Release Date: 05/05/2008
Contact Information: Suzanne Ackerman, (202) 564-4355 / Ackerman.Suzanne@epa.gov

(Washington, D.C. - May 5, 2008) Small businesses can be the source of innovative ideas that change the way America does business on a huge scale. Today, the U.S. Environmental Protection Agency (EPA) announced $1.6 million in funding for seven small companies to commercialize green technologies that promise to deliver BIG results. For example, Media and Process Technology will develop a ceramic membrane system that recovers both water and energy from boiler flue gas.

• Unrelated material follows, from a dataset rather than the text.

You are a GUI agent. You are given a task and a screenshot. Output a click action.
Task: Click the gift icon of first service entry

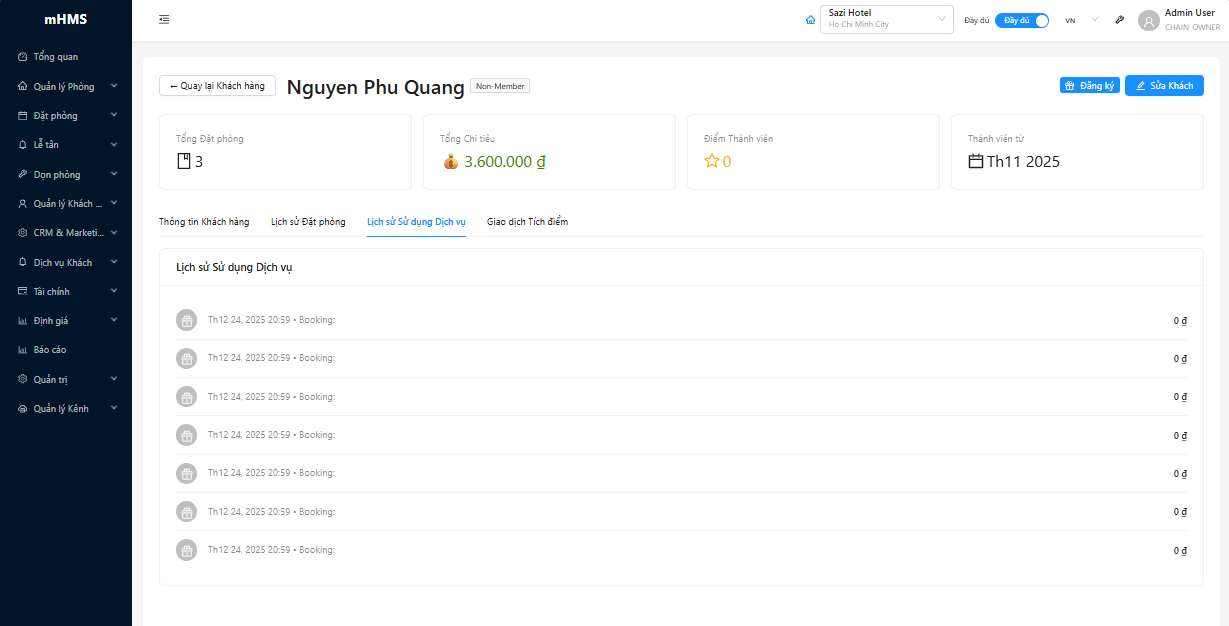(x=186, y=320)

Industrial boilers account for 35 percent of U.S. industrial energy consumption, and if this recovery system is implemented nationally, it’s estimated it would recover 70 billion gallons of water annually and save 500 trillion BTUs of energy.

"Small businesses are the engine for the U.S. economy, and these small businesses show that enterprise and financial success can also spell environmental success," said Dr. George Gray, assistant administrator for the EPA's Office of Research and Development. “I’m particularly impressed by this year’s projects. Besides boiler water conservation and energy savings, Phase II winners include a more efficient biodiesel production process and nanomaterials as an alterative to mercury in lighting fixtures.”

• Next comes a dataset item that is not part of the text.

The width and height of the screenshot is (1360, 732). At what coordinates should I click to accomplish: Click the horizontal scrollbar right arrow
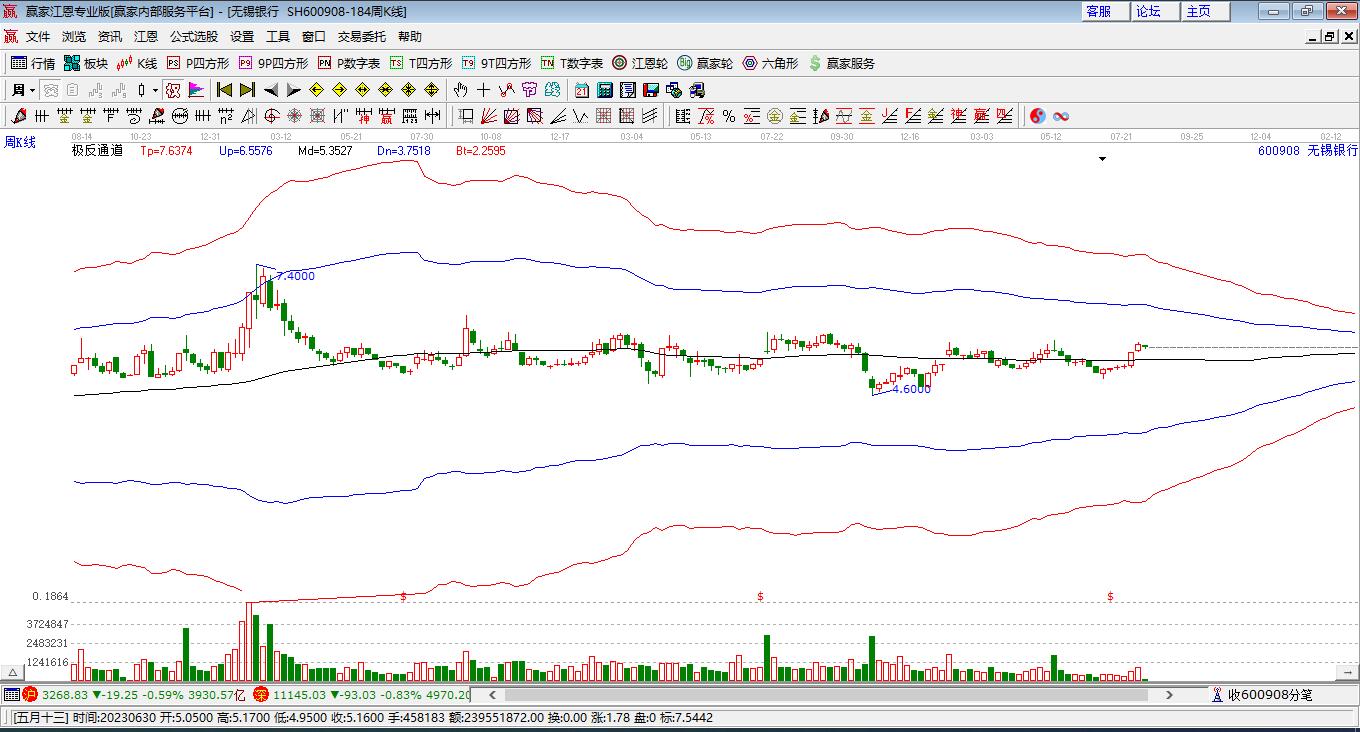pos(1169,694)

The companies that received Phase II SBIR funding are:

    • Compact Membrane Systems, Inc., of Wilmington, Del.
    • Giner, Inc., Newton, Mass.
    • KSE, Inc., Sunderland, Mass.
    • Lesktech Limited, Marquette, Mich.
    • Media and Process Technology, Inc., Pittsburgh, Pa.
    • Nanomaterials and Nanofabrication Laboratories, LLC., Fayetteville, Ark.
    • NanoScale Materials, Inc., Manhattan, Kan.

There are approximately 25 million small businesses in the United States that employ more than 50 percent of workers and develop most of the country's new technologies. SBIR was established to ensure that new technologies are developed to solve priority environmental problems, and is just one example of EPA's commitment to achieving real world environmental results though the use of innovative technology.

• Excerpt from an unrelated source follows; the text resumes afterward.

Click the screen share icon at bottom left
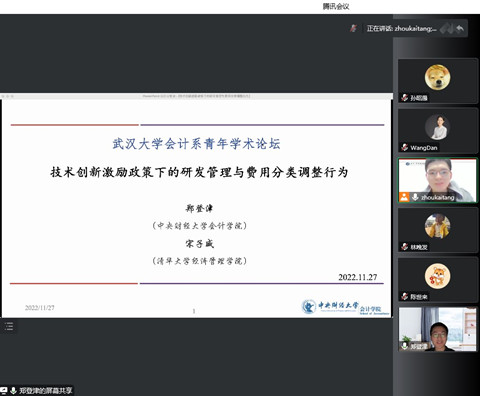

Since its inception in 1982, EPA’s SBIR program has helped fund more than 600 small businesses through its two-phased approach. Under Phase I, the scientific merit and technical feasibility of the proposed concept are investigated. EPA awards Phase I contracts of up to $70,000 with a 6 month period of performance. Phase II contracts are given to Phase I businesses whose technologies show the greatest commercialization potential. In Phase II, EPA awards contracts of up to $225,000 and the period of performance is typically 24 months.

EPA is one of 11 federal agencies that participate in the SBIR program, enacted in 1982 to strengthen the role of small businesses in federal research and development, create jobs, and promote U.S. technical innovation in the United States.

EPA will be accepting submissions for the next year’s Phase I SBIR awards until May 21, 2008. To participate in SBIR, a small business must have fewer than 500 employees, and at least 51 percent of the business must be owned by U.S. citizens.